DATASET CONTENT: Begin

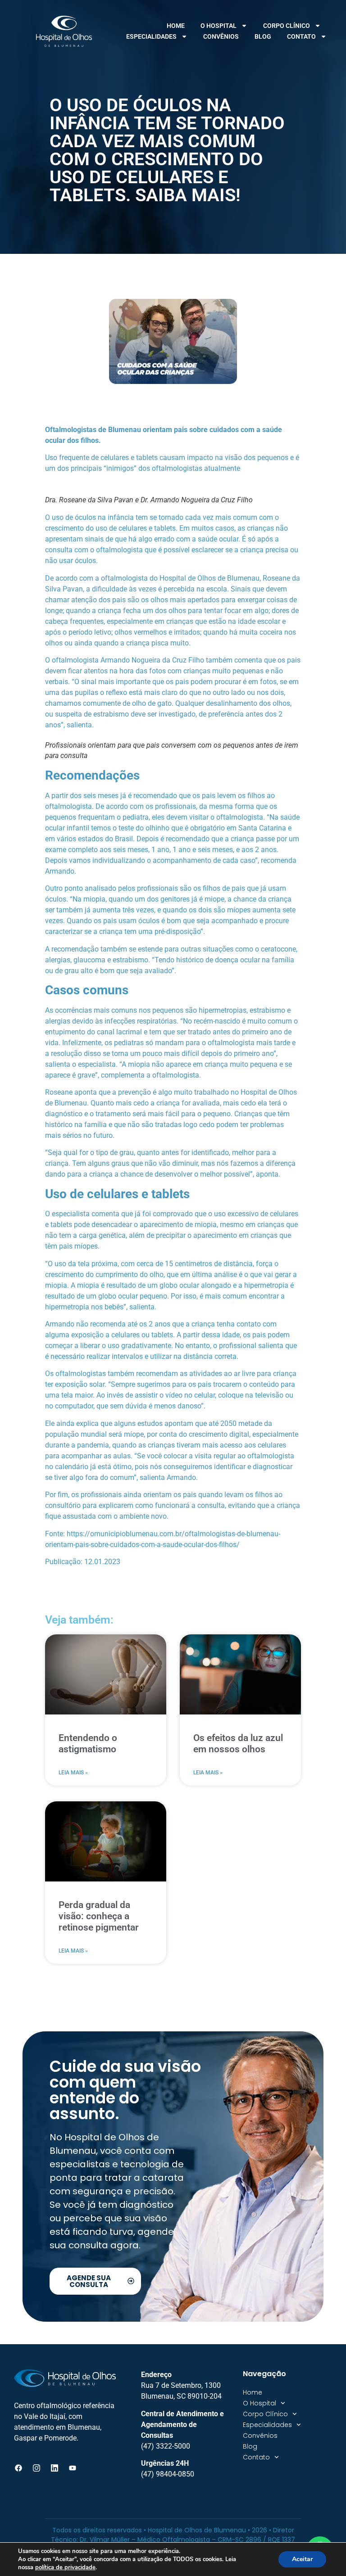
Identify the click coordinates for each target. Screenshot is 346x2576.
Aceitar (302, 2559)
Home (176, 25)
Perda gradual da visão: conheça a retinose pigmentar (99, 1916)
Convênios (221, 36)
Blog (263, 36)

DATASET CONTENT: End
DATASET CONTENT: Begin

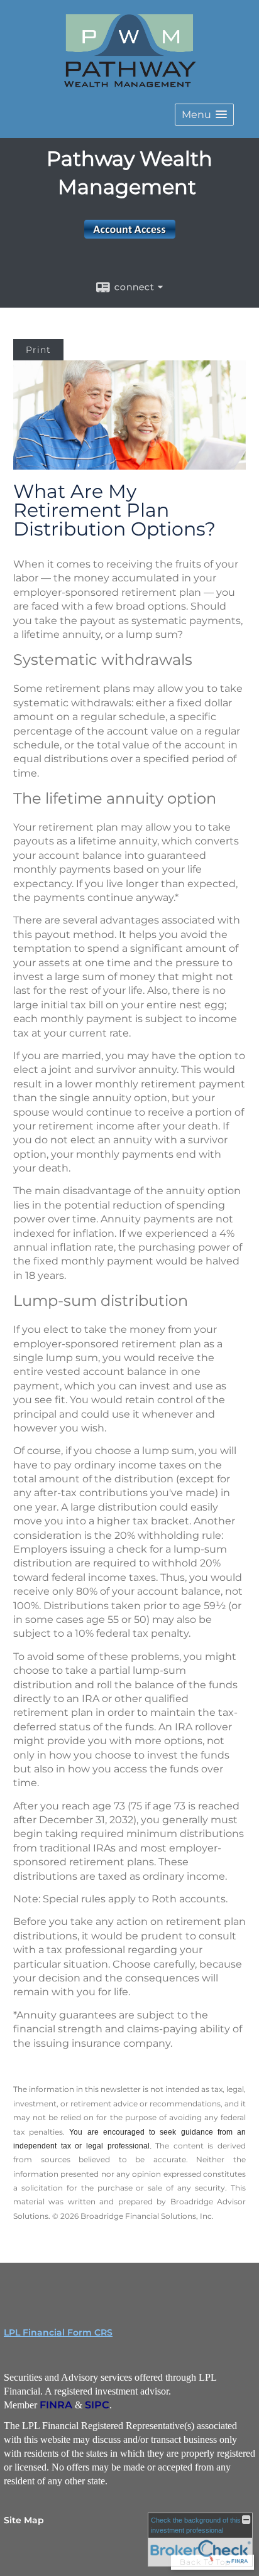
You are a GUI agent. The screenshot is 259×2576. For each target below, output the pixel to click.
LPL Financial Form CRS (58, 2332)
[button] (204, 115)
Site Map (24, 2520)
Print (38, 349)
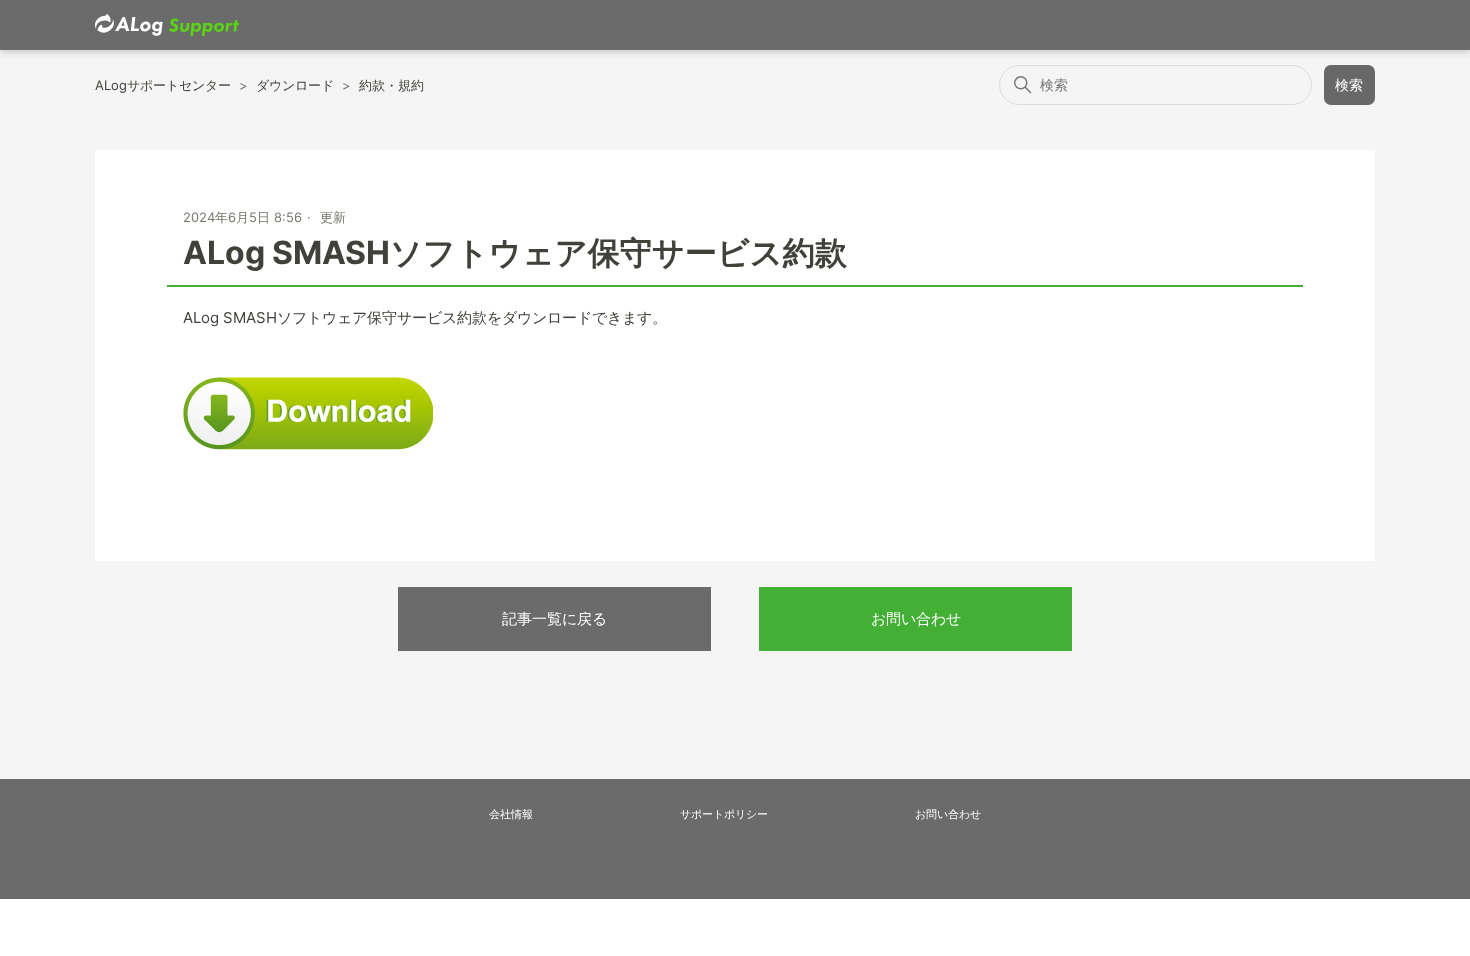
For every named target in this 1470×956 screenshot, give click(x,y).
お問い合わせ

DATASET CONTENT: End
DATASET CONTENT: Begin

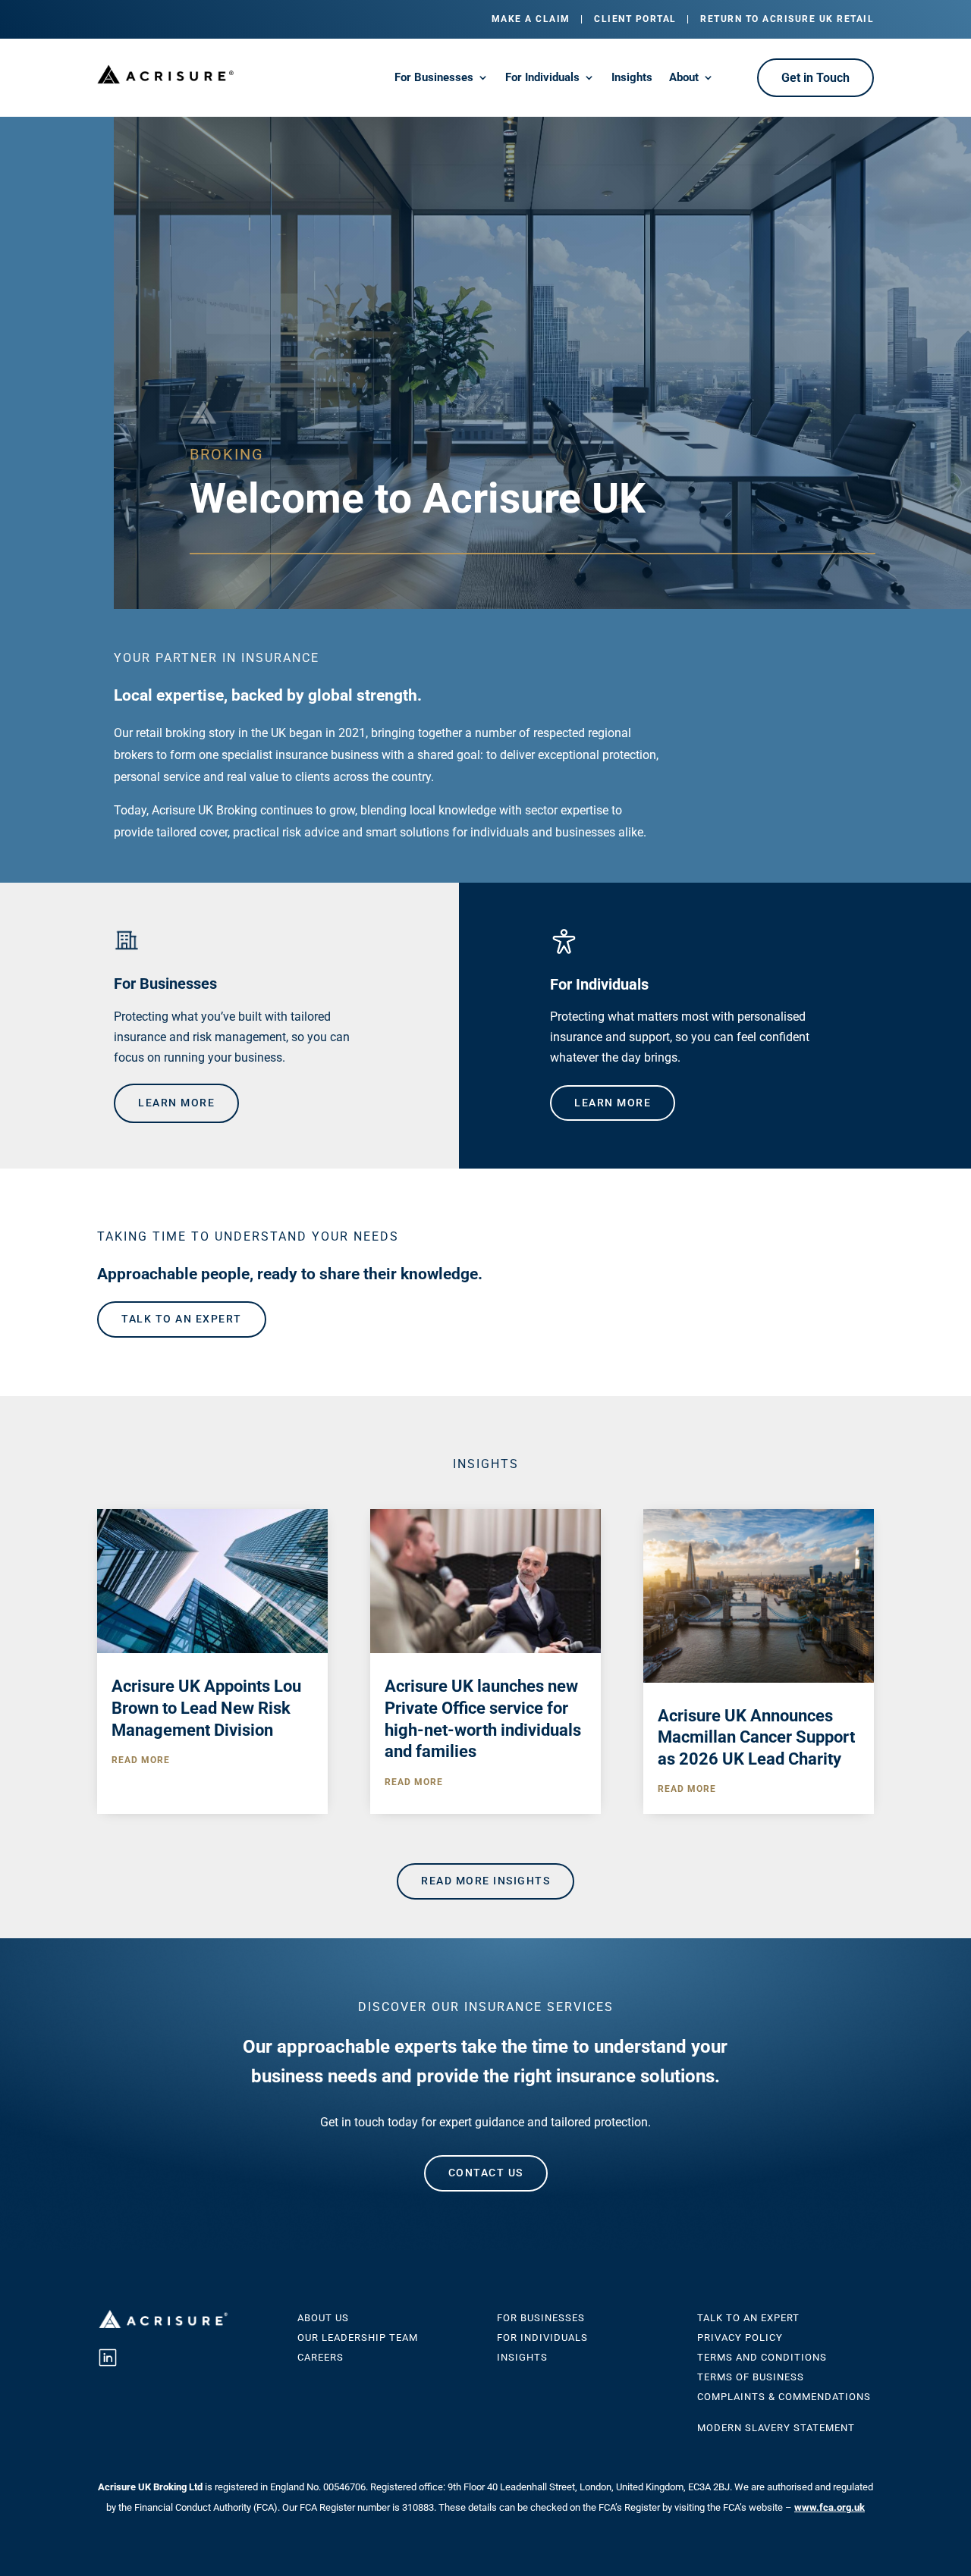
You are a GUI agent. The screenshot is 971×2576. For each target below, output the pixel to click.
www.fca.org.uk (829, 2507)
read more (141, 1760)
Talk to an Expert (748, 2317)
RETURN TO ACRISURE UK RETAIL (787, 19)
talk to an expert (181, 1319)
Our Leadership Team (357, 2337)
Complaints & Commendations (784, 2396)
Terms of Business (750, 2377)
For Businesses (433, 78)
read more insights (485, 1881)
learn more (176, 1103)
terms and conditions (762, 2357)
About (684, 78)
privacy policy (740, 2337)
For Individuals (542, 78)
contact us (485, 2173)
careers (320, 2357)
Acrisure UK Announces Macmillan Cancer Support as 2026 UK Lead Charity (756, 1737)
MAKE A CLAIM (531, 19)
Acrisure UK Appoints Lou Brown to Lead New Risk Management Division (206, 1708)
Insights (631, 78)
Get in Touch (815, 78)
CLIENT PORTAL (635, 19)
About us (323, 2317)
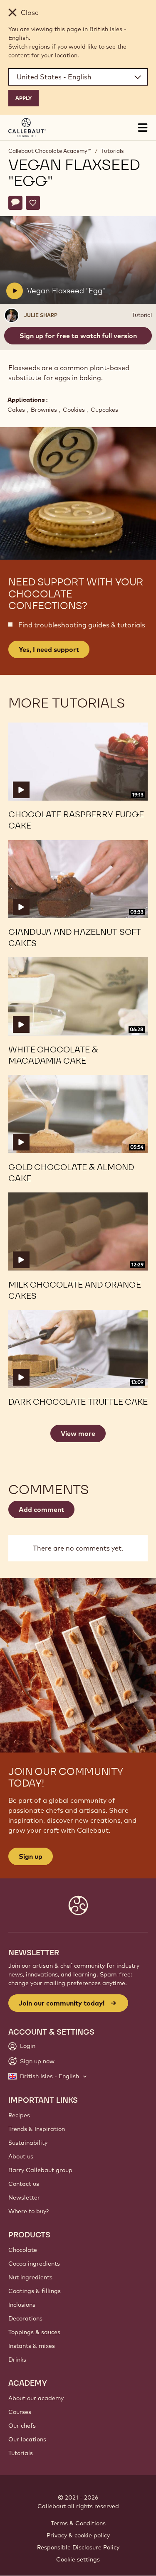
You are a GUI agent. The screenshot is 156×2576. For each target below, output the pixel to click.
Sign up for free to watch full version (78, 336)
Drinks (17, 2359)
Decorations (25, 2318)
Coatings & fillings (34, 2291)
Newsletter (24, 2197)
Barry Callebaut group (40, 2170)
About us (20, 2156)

DATASET CONTENT: End

WHAT TO WORK ON:
Search the records for the string "below" and return every line in which it occurs.

RESPONSE BOX:
You are a GUI agent. The screenshot is 259×2576. For each target below, output the pixel to click.
You are a GUI agent. The screenshot is 971×2576. For each target below, output the pixel to click.
You are a GUI agent. The screenshot is 156×2576. For each target below, output the pixel to click.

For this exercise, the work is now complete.